Single source shortest path for undirected graph is basically the breadth first traversal of the graph. Here the graph we consider is unweighted and hence the shortest path would be the number of edges it takes to go from source to destination. You can find posts on the same topic for weighted graphs, and that is solved using Dijkstra’s or Bellman Ford algorithms. This post is written from the competitive programming perspective. Here I want to focus on the details of simplified implementations.
Problem Statement – Shortest Path for Undirected Graph
Most of the times, the problem is defined as follows:
Given a graph with V vertices (numbered from 1 to V) and E edges. Find the shortest path from a source vertex to all other vertices. If a path is not possible (which happens in case of disconnected graphs), then return -1 for those destination vertices.
Here is a sample problem:
Consider V =5 and E = 3 and the list of edges be [ (1, 2), (1,3) , (4,5)]. Also, the source vertex is 1. We need to find the shortest distance to each of the remaining vertices (2, 3, 4, 5).
Diagrammatically the graph can be represented as below:
This is a disconnected graph.For source vertex 1, the shortest path to vertex 2 and 3 is 1, and the shortest path to destination 4 and 5 is -1.

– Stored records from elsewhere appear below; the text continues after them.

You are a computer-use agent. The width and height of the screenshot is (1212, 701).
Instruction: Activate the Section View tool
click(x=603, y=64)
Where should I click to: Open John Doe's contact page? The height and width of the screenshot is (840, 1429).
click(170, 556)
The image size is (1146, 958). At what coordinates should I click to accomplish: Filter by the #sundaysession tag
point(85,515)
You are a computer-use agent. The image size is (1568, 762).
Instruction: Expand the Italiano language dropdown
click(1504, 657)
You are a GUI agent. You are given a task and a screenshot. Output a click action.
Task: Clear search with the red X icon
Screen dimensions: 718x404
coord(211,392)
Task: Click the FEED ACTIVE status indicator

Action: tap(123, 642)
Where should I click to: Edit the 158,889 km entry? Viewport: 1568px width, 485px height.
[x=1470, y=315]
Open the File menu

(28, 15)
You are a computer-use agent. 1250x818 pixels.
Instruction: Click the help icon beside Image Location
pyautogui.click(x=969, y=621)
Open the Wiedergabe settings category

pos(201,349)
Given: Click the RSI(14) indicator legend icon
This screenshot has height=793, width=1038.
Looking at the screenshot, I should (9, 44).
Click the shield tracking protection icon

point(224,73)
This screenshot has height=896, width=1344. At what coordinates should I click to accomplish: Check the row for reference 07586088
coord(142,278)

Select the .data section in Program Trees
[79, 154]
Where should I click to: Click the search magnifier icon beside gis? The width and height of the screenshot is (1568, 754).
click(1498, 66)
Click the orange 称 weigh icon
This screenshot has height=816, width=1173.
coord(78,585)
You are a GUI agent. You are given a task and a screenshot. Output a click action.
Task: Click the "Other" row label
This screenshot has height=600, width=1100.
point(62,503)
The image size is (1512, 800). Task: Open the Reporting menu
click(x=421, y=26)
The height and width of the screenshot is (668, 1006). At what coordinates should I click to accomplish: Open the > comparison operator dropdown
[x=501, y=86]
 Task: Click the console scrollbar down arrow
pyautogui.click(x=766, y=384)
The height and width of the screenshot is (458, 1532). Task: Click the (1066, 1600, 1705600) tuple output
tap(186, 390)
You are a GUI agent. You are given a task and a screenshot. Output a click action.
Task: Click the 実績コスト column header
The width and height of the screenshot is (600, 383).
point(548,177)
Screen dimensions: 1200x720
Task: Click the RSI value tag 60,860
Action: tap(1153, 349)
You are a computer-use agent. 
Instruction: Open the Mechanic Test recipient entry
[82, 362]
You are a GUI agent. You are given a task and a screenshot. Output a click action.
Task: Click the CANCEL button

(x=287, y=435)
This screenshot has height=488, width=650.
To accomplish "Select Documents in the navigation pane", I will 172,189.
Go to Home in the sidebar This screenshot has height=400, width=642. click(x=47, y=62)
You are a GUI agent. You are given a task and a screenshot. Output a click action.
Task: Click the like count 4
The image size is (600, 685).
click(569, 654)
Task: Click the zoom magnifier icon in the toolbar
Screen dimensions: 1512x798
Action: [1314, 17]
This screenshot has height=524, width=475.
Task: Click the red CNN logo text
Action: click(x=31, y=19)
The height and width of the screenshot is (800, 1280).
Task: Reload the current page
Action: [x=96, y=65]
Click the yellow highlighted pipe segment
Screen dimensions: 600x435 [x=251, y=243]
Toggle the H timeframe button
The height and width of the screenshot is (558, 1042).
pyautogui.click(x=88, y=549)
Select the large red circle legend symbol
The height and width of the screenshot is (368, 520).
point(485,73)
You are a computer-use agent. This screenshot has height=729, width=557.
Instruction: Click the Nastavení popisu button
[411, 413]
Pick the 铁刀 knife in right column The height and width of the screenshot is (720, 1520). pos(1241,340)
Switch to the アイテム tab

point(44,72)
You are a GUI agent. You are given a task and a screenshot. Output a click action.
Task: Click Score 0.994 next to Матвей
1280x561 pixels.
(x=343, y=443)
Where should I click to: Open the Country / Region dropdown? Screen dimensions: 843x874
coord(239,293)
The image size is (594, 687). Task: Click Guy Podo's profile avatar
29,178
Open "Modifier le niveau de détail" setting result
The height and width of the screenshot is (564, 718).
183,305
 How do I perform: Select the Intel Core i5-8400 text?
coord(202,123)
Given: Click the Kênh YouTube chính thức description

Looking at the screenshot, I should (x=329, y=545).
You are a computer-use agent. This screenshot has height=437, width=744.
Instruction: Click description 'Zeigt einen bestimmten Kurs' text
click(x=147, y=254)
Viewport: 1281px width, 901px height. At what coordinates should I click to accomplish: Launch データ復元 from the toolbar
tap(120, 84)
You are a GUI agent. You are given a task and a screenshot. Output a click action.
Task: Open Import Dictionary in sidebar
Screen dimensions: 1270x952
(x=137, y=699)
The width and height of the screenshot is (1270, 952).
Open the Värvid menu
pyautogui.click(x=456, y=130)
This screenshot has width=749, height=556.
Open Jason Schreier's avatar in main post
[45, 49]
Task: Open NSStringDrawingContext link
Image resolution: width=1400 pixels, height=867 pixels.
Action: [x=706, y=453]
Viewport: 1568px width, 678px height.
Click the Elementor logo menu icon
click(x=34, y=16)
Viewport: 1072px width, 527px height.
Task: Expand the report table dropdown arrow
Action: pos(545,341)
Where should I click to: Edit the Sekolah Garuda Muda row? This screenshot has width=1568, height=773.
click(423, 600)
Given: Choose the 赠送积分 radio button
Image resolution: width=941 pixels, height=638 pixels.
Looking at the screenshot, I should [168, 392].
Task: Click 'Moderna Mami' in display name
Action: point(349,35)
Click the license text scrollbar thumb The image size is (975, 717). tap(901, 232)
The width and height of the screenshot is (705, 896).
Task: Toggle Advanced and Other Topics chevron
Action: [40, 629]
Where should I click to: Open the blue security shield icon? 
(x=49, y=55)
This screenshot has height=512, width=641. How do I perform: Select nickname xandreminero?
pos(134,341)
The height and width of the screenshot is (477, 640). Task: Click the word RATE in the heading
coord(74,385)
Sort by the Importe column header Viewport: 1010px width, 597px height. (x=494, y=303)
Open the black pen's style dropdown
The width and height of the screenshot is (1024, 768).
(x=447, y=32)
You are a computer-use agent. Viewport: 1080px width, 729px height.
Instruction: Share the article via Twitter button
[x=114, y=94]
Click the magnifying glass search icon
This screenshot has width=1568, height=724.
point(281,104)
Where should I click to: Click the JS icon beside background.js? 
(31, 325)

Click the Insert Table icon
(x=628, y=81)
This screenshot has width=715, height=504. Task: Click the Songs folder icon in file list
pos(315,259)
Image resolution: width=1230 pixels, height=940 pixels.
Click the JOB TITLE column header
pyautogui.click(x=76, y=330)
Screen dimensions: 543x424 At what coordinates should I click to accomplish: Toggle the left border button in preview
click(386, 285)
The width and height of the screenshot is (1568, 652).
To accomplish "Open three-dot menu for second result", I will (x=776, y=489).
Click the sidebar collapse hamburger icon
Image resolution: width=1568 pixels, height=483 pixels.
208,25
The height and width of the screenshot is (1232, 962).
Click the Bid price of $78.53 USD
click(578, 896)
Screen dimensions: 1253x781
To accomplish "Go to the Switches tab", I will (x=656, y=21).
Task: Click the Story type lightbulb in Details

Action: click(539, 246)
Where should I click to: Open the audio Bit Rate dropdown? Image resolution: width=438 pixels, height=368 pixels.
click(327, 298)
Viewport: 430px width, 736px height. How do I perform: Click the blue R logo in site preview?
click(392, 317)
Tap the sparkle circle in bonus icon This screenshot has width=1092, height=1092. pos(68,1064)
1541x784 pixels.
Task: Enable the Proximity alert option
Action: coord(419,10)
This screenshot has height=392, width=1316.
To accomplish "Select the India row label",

In a competitive programming scenario, you code mostly to the present requirement. Here, we need to think, if we really need the complete graph representation and if we need to declare the Edge, Vertex and Graph classes. We prefer to represent the given data in a compact manner with minimal memory footprint.
Approaching the problem
There are three parts to solving any problem like this
- Determine the representation of graph which makes processing easier for the problem
- Determine the basic algorithm to solve the problem
- Find out the appropriate data structure to store the output
How to store such graphs?
Storage is a sensitive issue, the way we want to store the graph depends on the type of processing we need to do and the density of data. Here we see that the graph is sparse and we can easily choose a adjacency list structure.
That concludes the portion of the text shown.